Orange is the New Black. Se non lo sapevate ora lo sapete
Parlare del carcere è un esercizio molto complicato. Spazio per buonismi sul genere “ma anche” non ce ne sono quando gli argomenti in questione sono i penitenziari e i detenuti. Per questi e per altri motivi il carcere è un argomento scarsamente trattato dalle cronache correnti. Una vera zona d’ombra della società occidentale, forse il luogo in cui con maggior forza si esprimono le contraddizioni del nostro sistema di vita. Il tema centrale di Orange is the New Black è appunto il carcere. Questa serie, lo diciamo subito, non è una di quelle che ti tolgono il fiato.
Parlare del carcere è un esercizio molto complicato. Spazio per buonismi sul genere “ma anche” non ce ne sono quando gli argomenti in questione sono i penitenziari e i detenuti. Per questi e per altri motivi il carcere è un argomento scarsamente trattato dalle cronache correnti. Una vera zona d’ombra della società occidentale, forse il luogo in cui con maggior forza si esprimono le contraddizioni del nostro sistema di vita.
Il tema centrale di Orange is the New Black è appunto il carcere. Questa serie, lo diciamo subito, non è una di quelle che ti tolgono il fiato. Non ha la raffinatezza di Mad Men, non è cool come House of Cards, non ci sono né le atmosfere apocalittiche delle zombie-series, né quelle epiche di Game of Thrones. Orange is the New Black, pur non facendo parte del pantheon della serialità televisiva, ha però un merito prezioso: parla dell’esperienza del carcere in maniera sottile e intelligente, non cedendo mai a facili retoriche. Credeteci tutto ciò non è cosa da poco.

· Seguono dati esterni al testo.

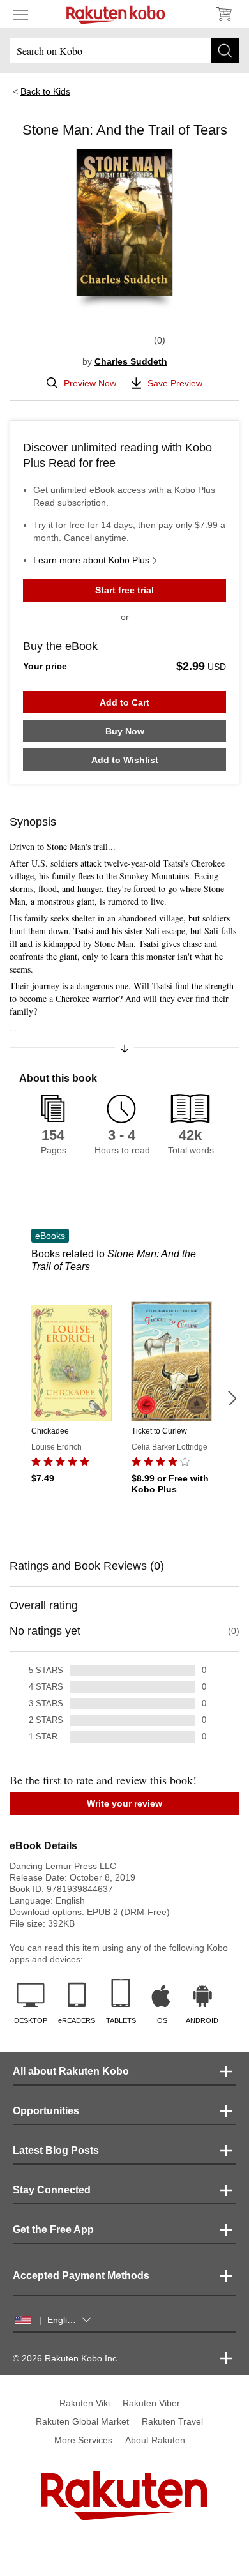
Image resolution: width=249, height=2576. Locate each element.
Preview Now (90, 383)
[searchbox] (124, 50)
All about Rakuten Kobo (71, 2071)
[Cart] (223, 14)
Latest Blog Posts (56, 2150)
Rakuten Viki (84, 2403)
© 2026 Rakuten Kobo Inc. (66, 2358)
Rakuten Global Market (82, 2421)
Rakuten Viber (151, 2403)
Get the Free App (53, 2229)
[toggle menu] (20, 14)
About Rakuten (155, 2440)
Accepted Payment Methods (81, 2275)
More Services (83, 2440)
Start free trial (124, 590)
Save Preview (174, 383)
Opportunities (46, 2110)
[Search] (225, 50)
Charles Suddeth (130, 361)
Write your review (124, 1803)
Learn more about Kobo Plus (91, 560)
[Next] (231, 1398)
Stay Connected (52, 2190)
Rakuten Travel (172, 2421)
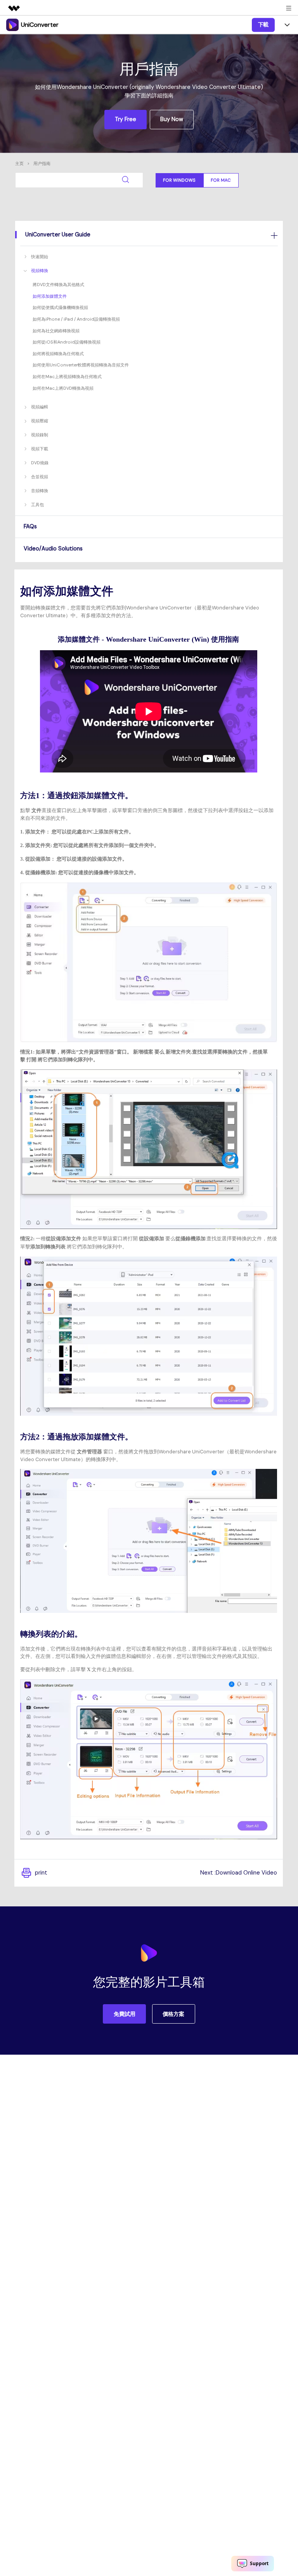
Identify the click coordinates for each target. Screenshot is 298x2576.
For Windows (179, 180)
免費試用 (124, 2013)
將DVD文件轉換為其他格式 (58, 284)
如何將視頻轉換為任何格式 (58, 353)
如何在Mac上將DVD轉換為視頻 (63, 388)
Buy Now (171, 119)
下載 (263, 24)
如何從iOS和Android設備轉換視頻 (66, 342)
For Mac (221, 180)
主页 (19, 163)
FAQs (30, 526)
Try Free (125, 119)
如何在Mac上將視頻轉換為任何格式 (67, 376)
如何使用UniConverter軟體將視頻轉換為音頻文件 (81, 365)
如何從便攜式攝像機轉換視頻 (60, 307)
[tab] (149, 234)
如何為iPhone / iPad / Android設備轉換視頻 (76, 319)
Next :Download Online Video (238, 1872)
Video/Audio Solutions (53, 548)
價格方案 (173, 2013)
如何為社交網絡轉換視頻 (56, 330)
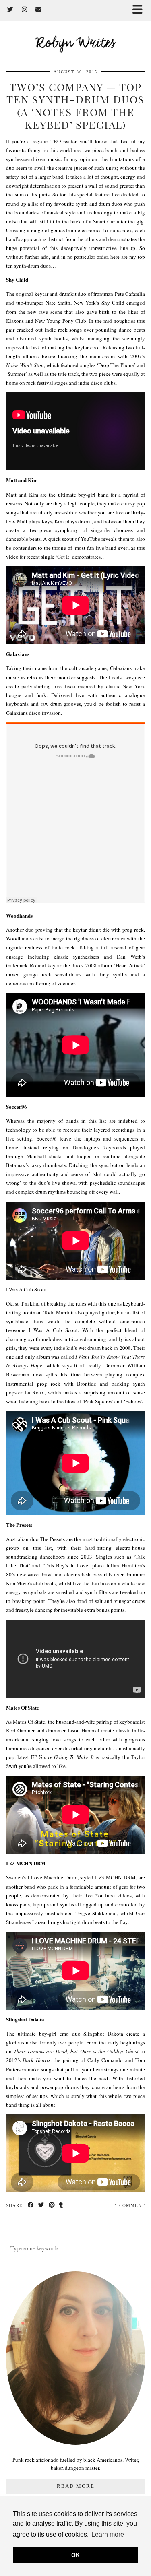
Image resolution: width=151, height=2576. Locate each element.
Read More (76, 2486)
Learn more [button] (107, 2534)
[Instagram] (24, 10)
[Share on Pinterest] (52, 2205)
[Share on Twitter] (41, 2205)
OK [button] (75, 2555)
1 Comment (130, 2205)
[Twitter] (10, 10)
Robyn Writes (75, 43)
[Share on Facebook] (31, 2205)
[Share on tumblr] (61, 2205)
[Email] (38, 10)
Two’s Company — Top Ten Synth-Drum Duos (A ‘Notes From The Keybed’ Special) (75, 106)
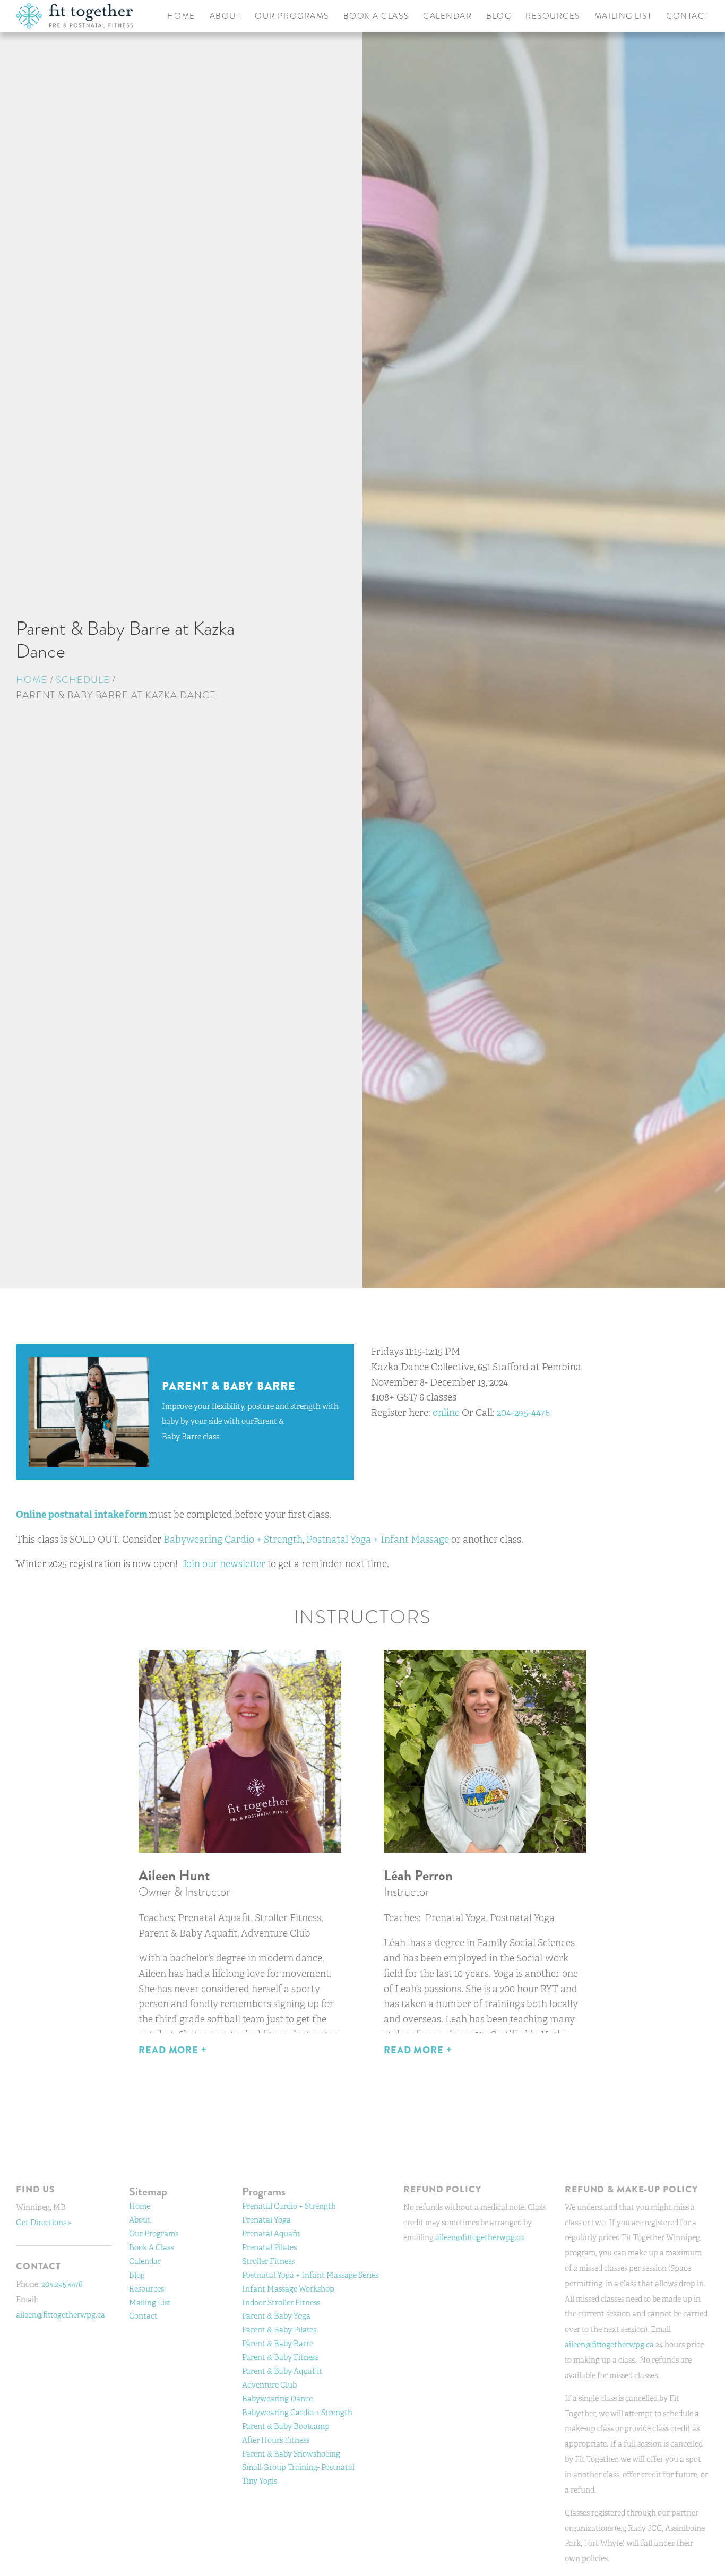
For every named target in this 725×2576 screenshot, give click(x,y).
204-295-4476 (523, 1412)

Piper Chapman è una trentenne con la faccia simpatica, fidanzata con Larry, interpretato da Jason Biggs, lo storico e bravo protagonista della saga di American Pie. Piper è una ragazza nella media, di quelle che al primo sguardo definiremmo normali. La sua vita è stata cadenzata dalle tipiche esperienze dell’America benestante: famiglia, college, fidanzato, dieta vegetariana, qualche buona lettura e una madre rompiscatole. A questo trantran si è concessa solo una piccola divagazione, di quelle che le persone saggie perdonano al motto “sono ragazzi”. In questa sua parentesi Piper è stata lesbica e ha fatto da corriere per un trasporto di denaro proveniente dal traffico interazionale di droga…. That’s America, land that we love. Niente retroterra di disagio e sofferenza, niente storie di povertà, solo una pura e semplice sbandata, un’avventura, una curiosità. E chi non se l’è concessa nella vita.

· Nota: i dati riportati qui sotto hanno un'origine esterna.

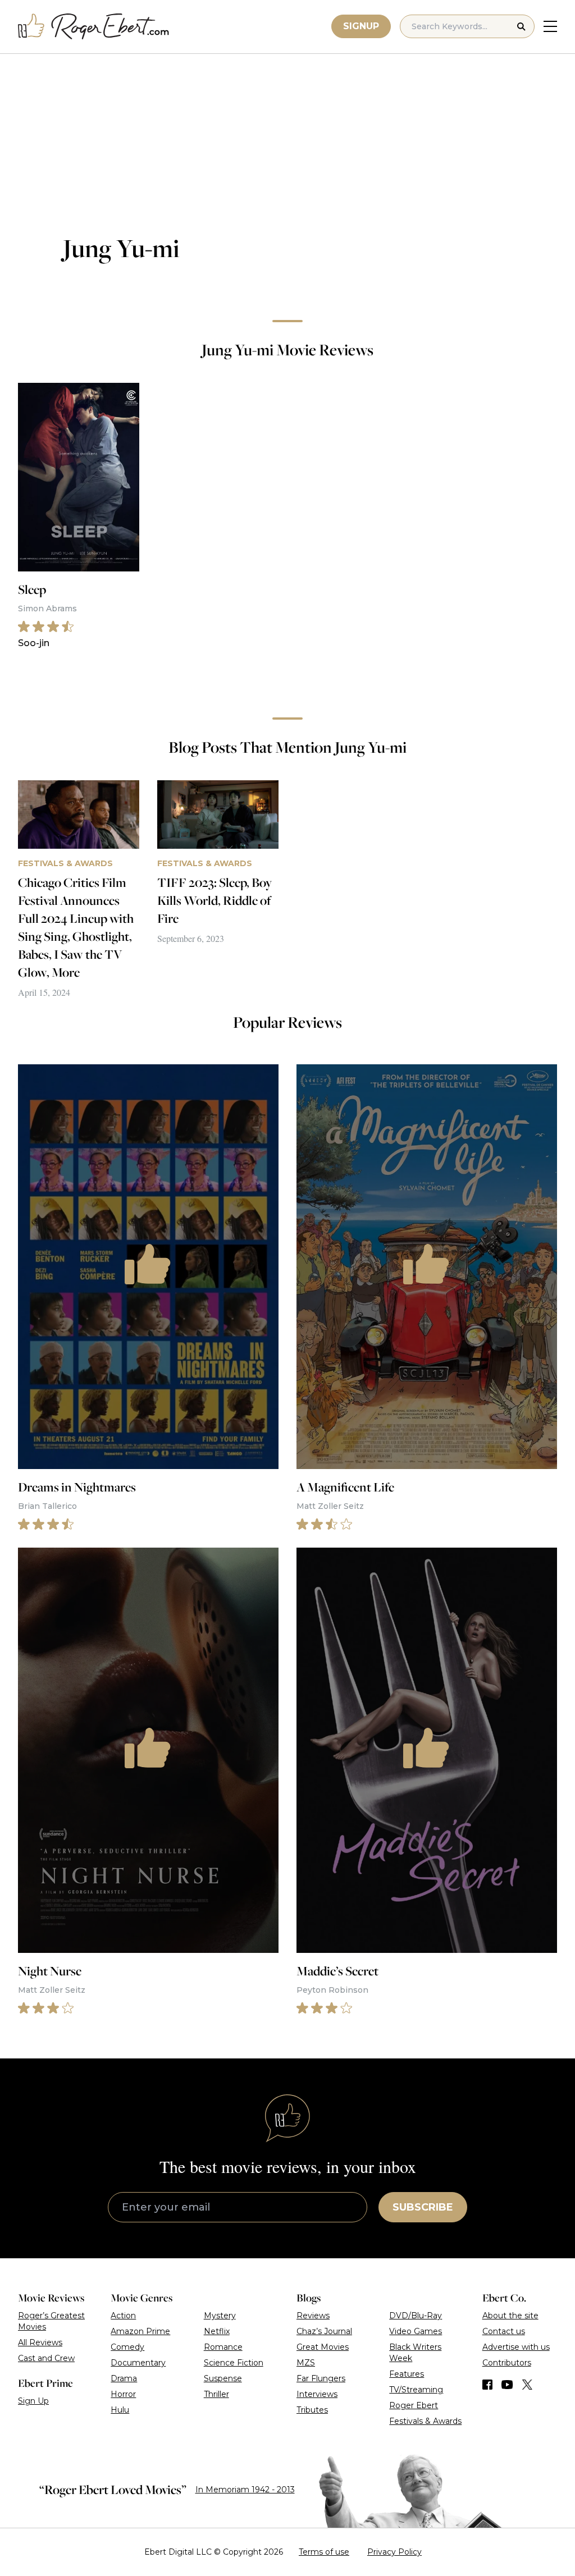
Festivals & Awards (425, 2421)
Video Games (415, 2331)
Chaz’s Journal (324, 2331)
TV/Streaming (416, 2390)
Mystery (220, 2315)
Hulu (120, 2410)
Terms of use (324, 2552)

Ed è così che dopo dieci anni, dopo essersi costruita una nuova vita, aver cambiato orientamento sessuale (no Povia non c’entra niente, tranquilli), lavoro e frequentazioni, per Piper si aprono le porte del carcere. La simpatica biondina del Connecticut si trova così catapultata nell’altra dimensione del nostro mondo libero, nel suo luogo speculare e antitetico. Orange is the New Black c’introduce pertanto nella vita di un carcere femminile, terreno ben poco esplorato nella storia dell’audiovisivo, mostrandoci il particolarissimo scenario di relazioni, spesso conflittuali, che in esso si articolano. Bianche con le bianche, nere con le nere, lesbiche con le lesbiche, detenute giovani contro quelle anziane e tutte contro il personale maschile del penitenziario. Relazioni non dissimili da quelle della società “normale”, ma che fatalmente assumono una forma e uno stile del tutto dipendenti dalle condizioni di vita uniche che cadenzano le giornate di un carcere.

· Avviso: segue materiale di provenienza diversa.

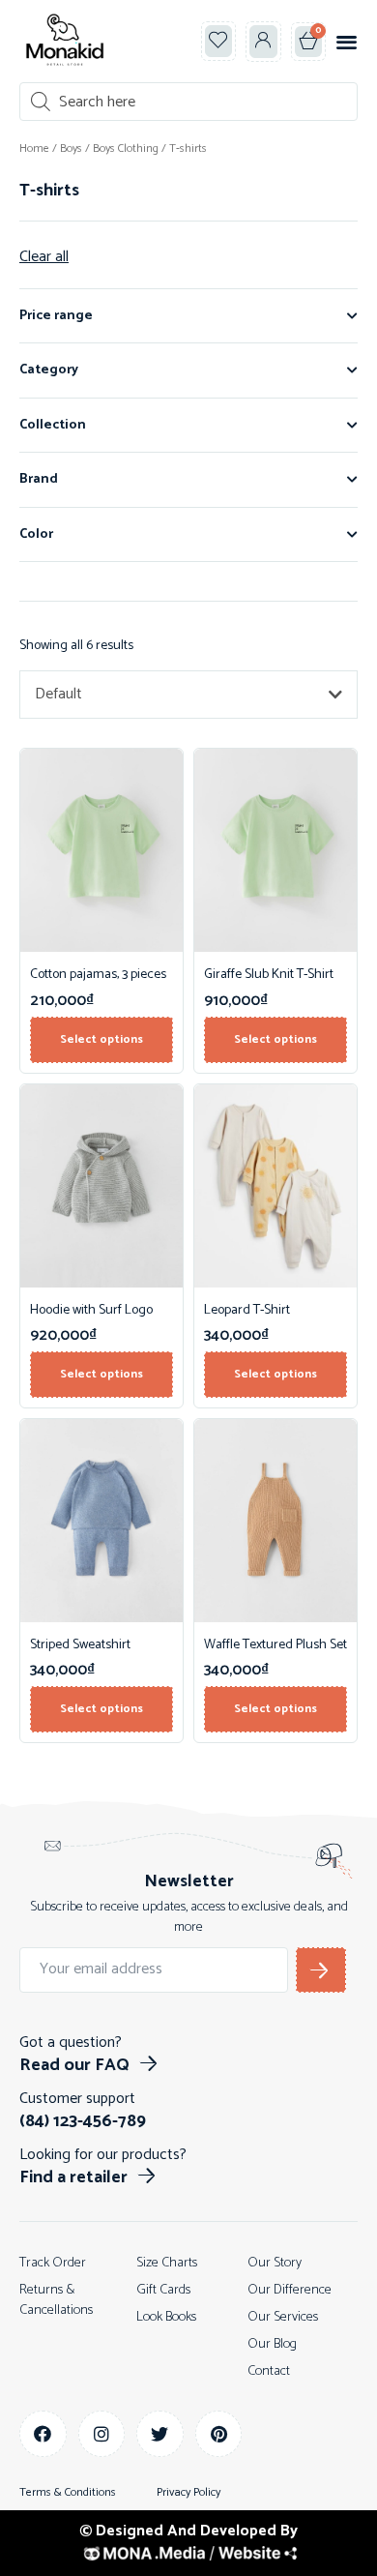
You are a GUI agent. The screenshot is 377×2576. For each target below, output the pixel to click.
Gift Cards (163, 2290)
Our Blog (272, 2344)
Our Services (282, 2317)
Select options (101, 1039)
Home (34, 148)
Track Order (52, 2263)
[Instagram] (102, 2434)
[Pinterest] (219, 2434)
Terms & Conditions (67, 2493)
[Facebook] (43, 2434)
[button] (346, 41)
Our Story (274, 2263)
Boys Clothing (126, 148)
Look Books (166, 2317)
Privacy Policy (188, 2493)
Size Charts (166, 2263)
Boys (71, 148)
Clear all (44, 257)
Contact (268, 2371)
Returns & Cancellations (56, 2300)
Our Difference (289, 2290)
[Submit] (321, 1970)
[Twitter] (160, 2434)
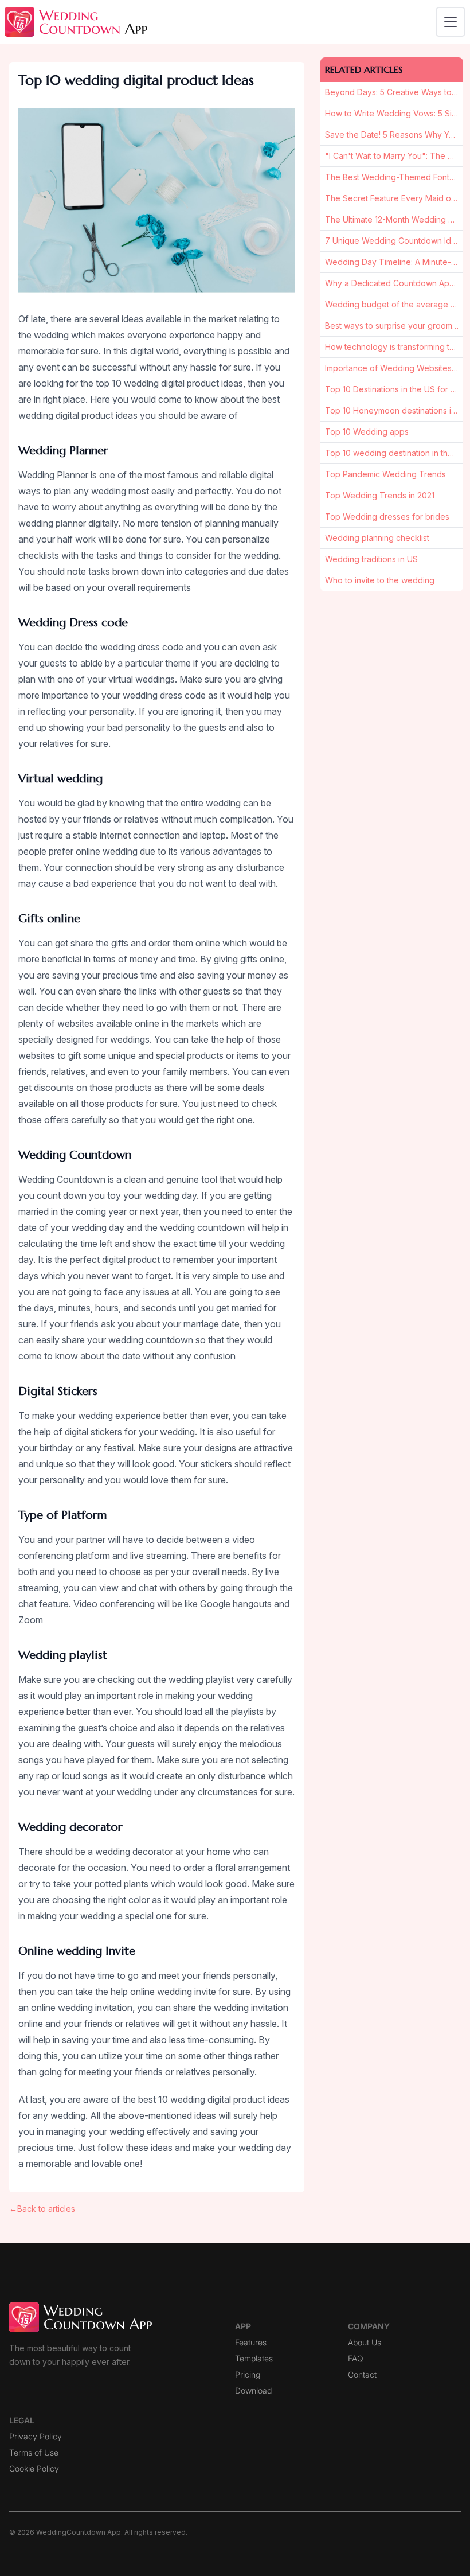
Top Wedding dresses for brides (387, 516)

Al di là della trama in sé, la mossa vincente di Orange is the New Black è la sapiente adattazione di un argomento tragico sul registro comico. A dire il vero questa serie più che ridere fa sorridere, spesso anche amaramente. Lo stato umorale che caratterizza la visione di Orange is the New Black è quello di chi sorride di sé stesso, delle proprie disgrazie e dei propri difetti. Di chi, insomma, sa riconoscere la sottile ma fondamentale differenza tra il dovere essere e l’essere, tra il senso della legge scritta nei codici e quello della vita quotidiana, tra il concetto astratto di normalità e le proprie caratteristiche specifiche. Quanto sarebbe bello alzare il telefono e chiamare quel grande filosofo francese di Foucault, l’autore del celebre “Sorvegliare e punire”, e dirgli: “ehi Michel l’hai vista l’ultima puntata di Orange is the New Black?” Chi sa che reazione avrebbe difronte a questa serie, ma purtroppo è morto nel 1984.